Section 5. New Developments in Japan-U.S. Trade Issues
Item 2. Japan-U.S. Structural Impediments Initiative Talks: Rising Trade Friction Between Japan and U.S. Concerning Autos
In 1989, international political circumstances changed drastically with the fall of the Berlin Wall and the end of the Cold War. In terms of the economy, markets started becoming borderless on a global scale. Trade fiction remained the biggest political issue between Japan and the United States, and the two governments began the Japan-U.S. Structural Impediments Initiative (SII) talks in September of that year. The talks represented a new approach to economic negotiations in that each side was to point out structural problems in both countries that prevented the normalization of the external trade imbalance and work to correct them.

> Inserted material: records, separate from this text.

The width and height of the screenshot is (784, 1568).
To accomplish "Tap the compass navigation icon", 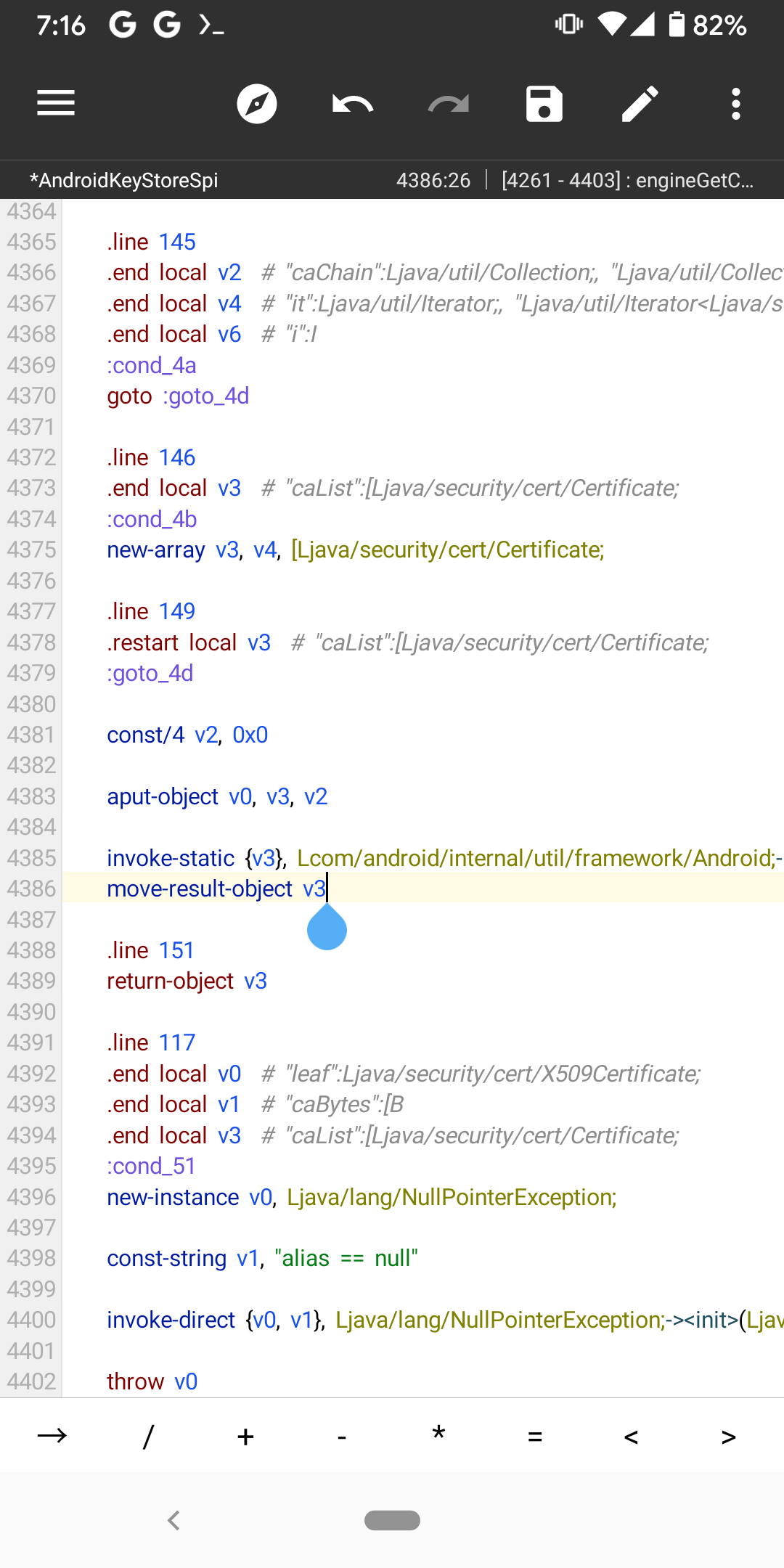I will [x=257, y=104].
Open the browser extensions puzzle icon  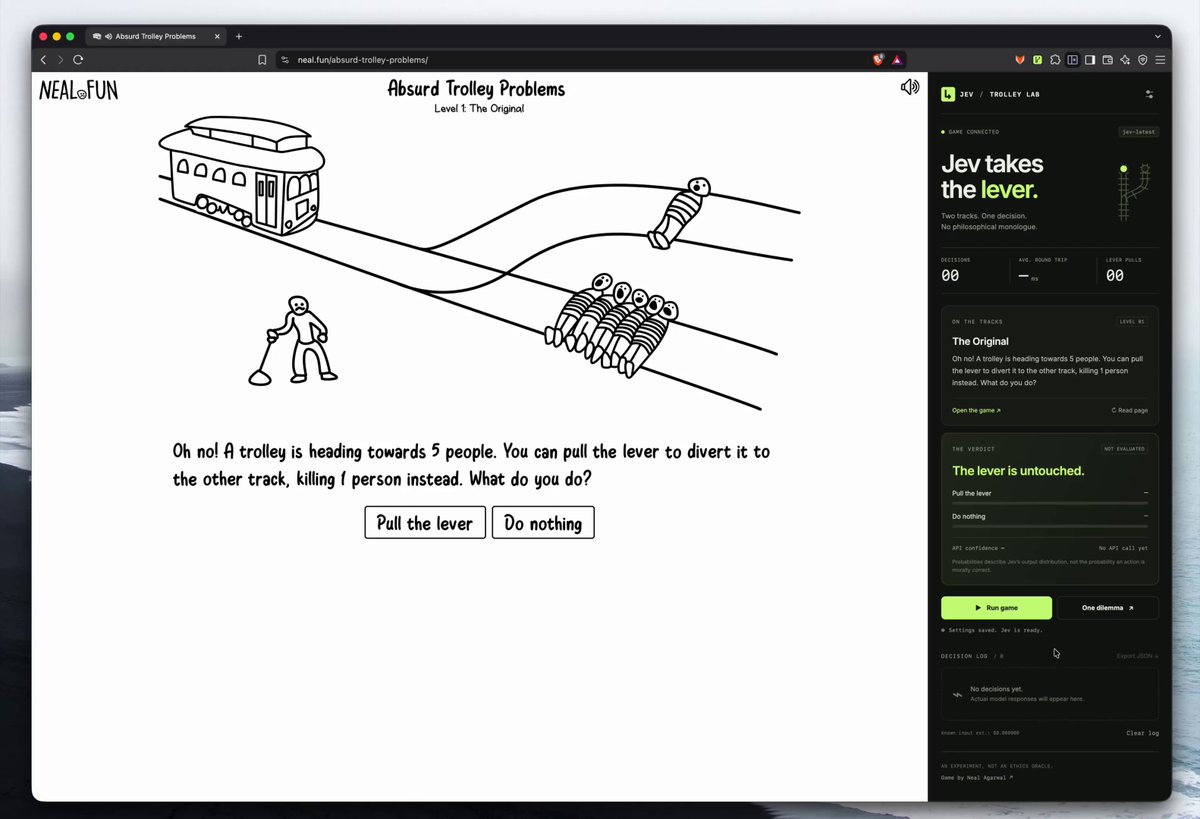tap(1055, 60)
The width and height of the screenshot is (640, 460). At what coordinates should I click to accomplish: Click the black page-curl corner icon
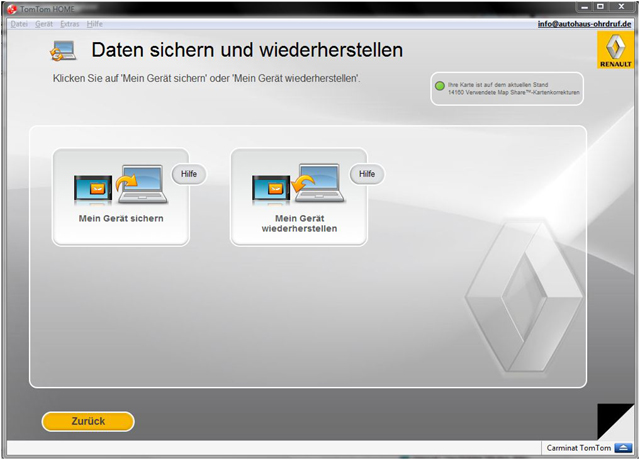[614, 420]
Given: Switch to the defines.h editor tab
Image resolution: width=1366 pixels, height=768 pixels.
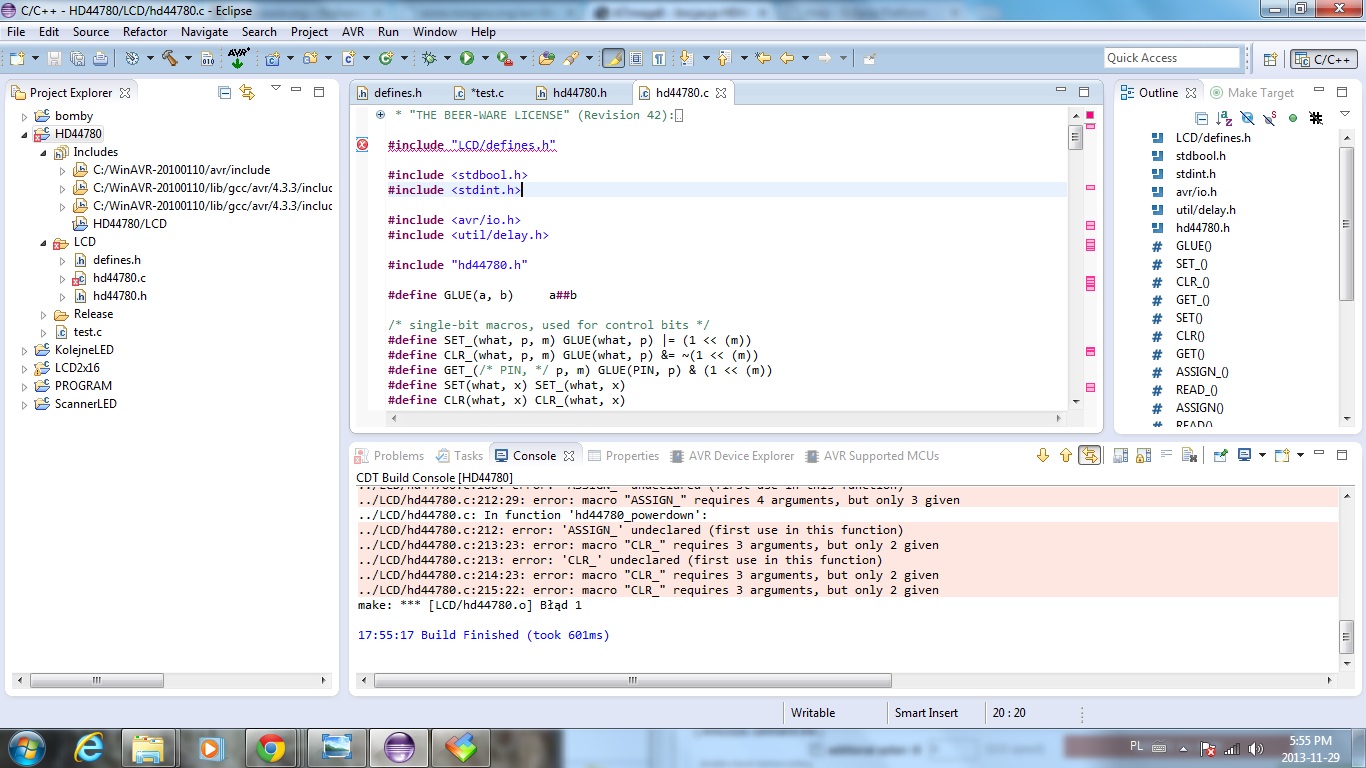Looking at the screenshot, I should click(397, 93).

The U.S. side presented six structural issues concerning Japan, including exclusive trading practices, and mentioned auto parts as one specific area. Although the issue of expanding procurement by Japanese manufacturers of auto parts made in the U.S. seemed to have been resolved during the MOSS talks in 1986 and 1987, the U.S. side again raised the issue in the SII talks.
In February 1990, the United States presented at the SII talks 13 items, including correction of corporate group transactions, as improvement measures regarding the sales barriers in Japan that U.S. auto parts manufacturers were facing. At that time, the U.S. new car market had declined for three consecutive years, and the auto industry was about to again experience a business slump, causing an intensification of Japan-U.S. auto trade friction, in the fashion of a replay of the early 1980s.

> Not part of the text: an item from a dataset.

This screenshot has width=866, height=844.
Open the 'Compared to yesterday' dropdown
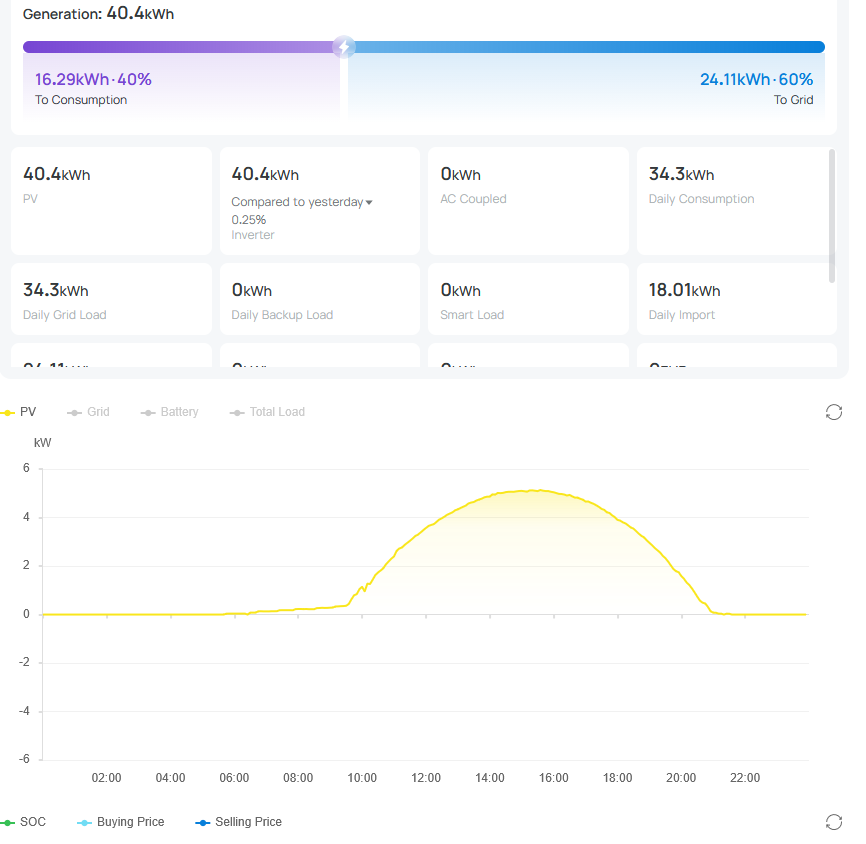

In January 1992,U.S. President George Bush, who aimed to be re-elected to a second term, visited Japan with representatives of the Big Three and held a summit with Prime Minister Kiichi Miyazawa to discuss auto parts purchases from the United States and other issues. Within the "Tokyo Declaration" (Global Partnership Action Plan) announced at the summit was a target for Japanese automakers to make greater efforts to purchase parts.
Numerical targets, which had not been set by the MOSS talks, were established as a voluntary plan, with Japanese manufacturers aiming to increase procurement by their local plants in the United States and imports to Japan to a total of approximately 19 billion U.S. dollars in fiscal year 1994 fiscal (ended March 1995). Actual results in fiscal year 1990 (ended June 1991) were approximately 9 billion U.S. dollars, so this target was a somewhat more than twice as high. The declaration also included the encouragement of design-in activities by Japanese automakers, an expansion of R&D bases in the United States, and greater efforts to build long-term business relationships with U.S. parts manufacturers.

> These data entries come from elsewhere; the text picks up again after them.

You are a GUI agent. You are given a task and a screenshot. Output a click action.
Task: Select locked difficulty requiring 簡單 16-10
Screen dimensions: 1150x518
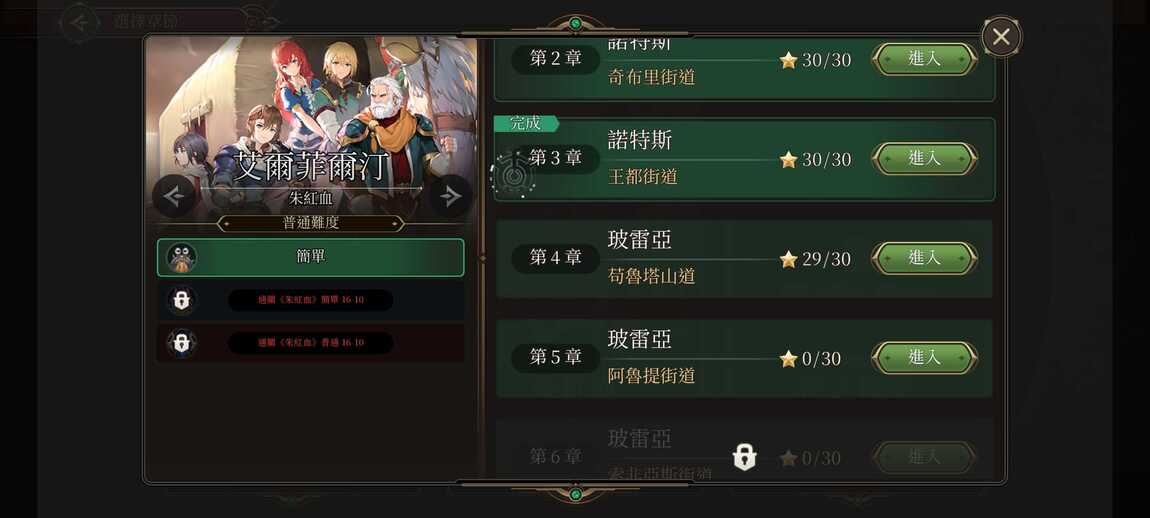pyautogui.click(x=311, y=300)
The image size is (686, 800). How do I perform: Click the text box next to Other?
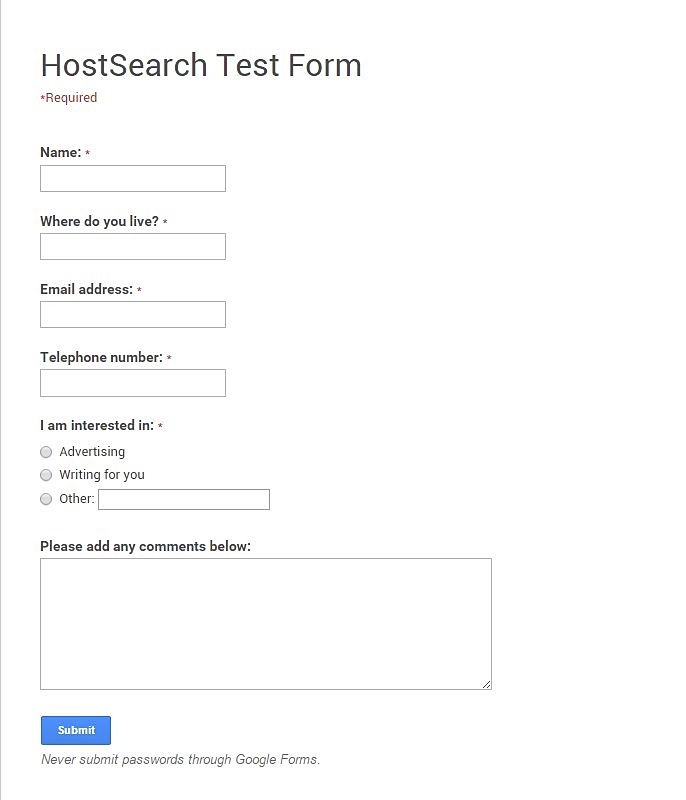184,499
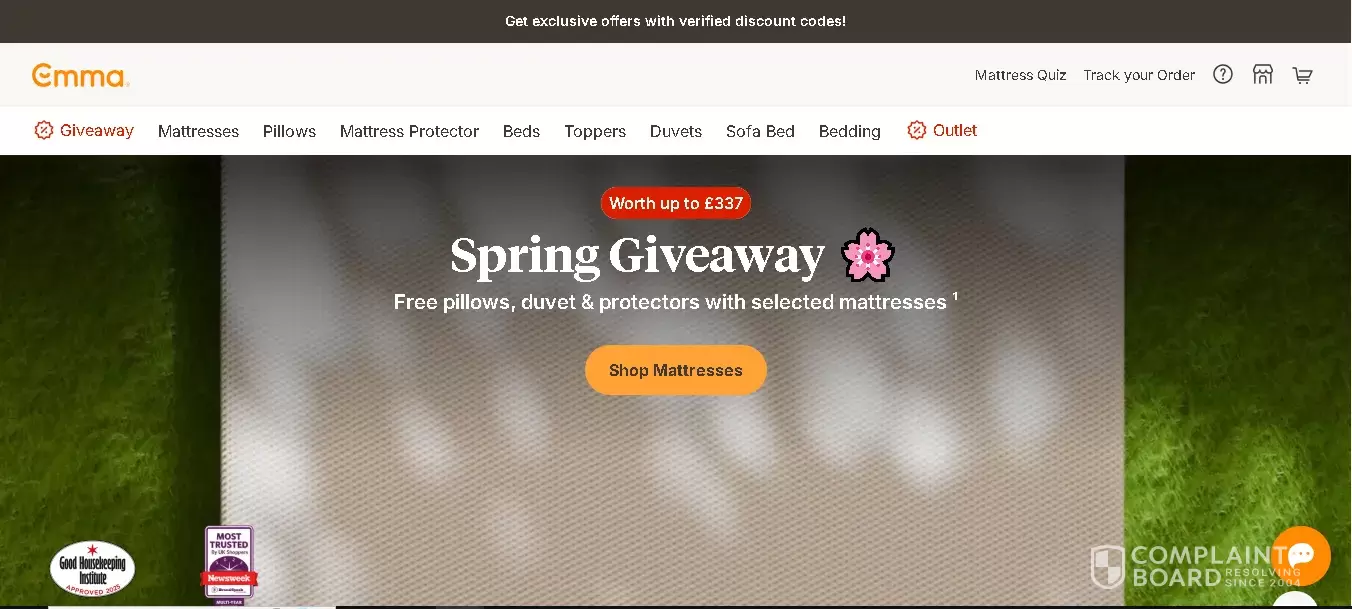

Starting in 1990, TMC worked to increase contacts with North American parts manufacturers such as by holding the North American Import Suppliers' Meeting and also established the Supplier Support Center in the United States in accordance with the Tokyo Declaration. The Supplier Support Center opened in Lexington, Kentucky, the site of TMM, in September 1992 and began providing support activities to raise manufacturing quality and improve costs. Initially, a staff of 14 was assigned to the center, and a board of directors was established with members including TMM President Fujio Cho and NUMMI President Osamu Kimura to cooperate with improvements by North American suppliers and general manufacturing businesses.